I have code wich calculate some expression for each element of 1000x1000 matrix using all other matrix elements. It works fine in emulation mode and when I use less than 6400 (dimblock = 16x16, dimgrid = 5x5) threads. But strange thigs begin to happen if I try to launch fullsize calculation for dimgrid = 62x62 - execution time stays the same and all results I have is zeros. More than that: if I copy my initial matrix back from devise to host it contains zeros only.
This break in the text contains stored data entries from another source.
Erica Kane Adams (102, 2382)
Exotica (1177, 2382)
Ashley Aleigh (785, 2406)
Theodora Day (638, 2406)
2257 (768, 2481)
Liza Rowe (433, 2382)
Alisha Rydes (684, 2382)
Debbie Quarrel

If I do the same for dimgrid = 5x5, matrix elements values are valid.
...
/* Copy data to device. */
cudaMemcpy(therm_d, therm, size, cudaMemcpyHostToDevice);
/* Proceed data in parallel. */
unsigned int blocksize = 16;
unsigned int nblocks = 62;
dim3 dimBlock(blocksize, blocksize);
dim3 dimGrid(nblocks, nblocks);
compute_therm_cuda_kernel <<< dimGrid, dimBlock >>> (x_max, y_max, z, therm_d, final_result_d);
/* Retrieve result from device. */
cudaMemcpy(final_result_h, final_result_d, size, cudaMemcpyDeviceToHost);
cudaMemcpy(therm1, therm_d, size, cudaMemcpyDeviceToHost);
...
What can be the reason in this situation?
P.S. I`m running this on archlinux with X started. May be this is the problem?
P.P.S. Sorry for my bad Enlish.
UPD. If I do no actual calculations and just assign some values to final_result_d, everything is OK.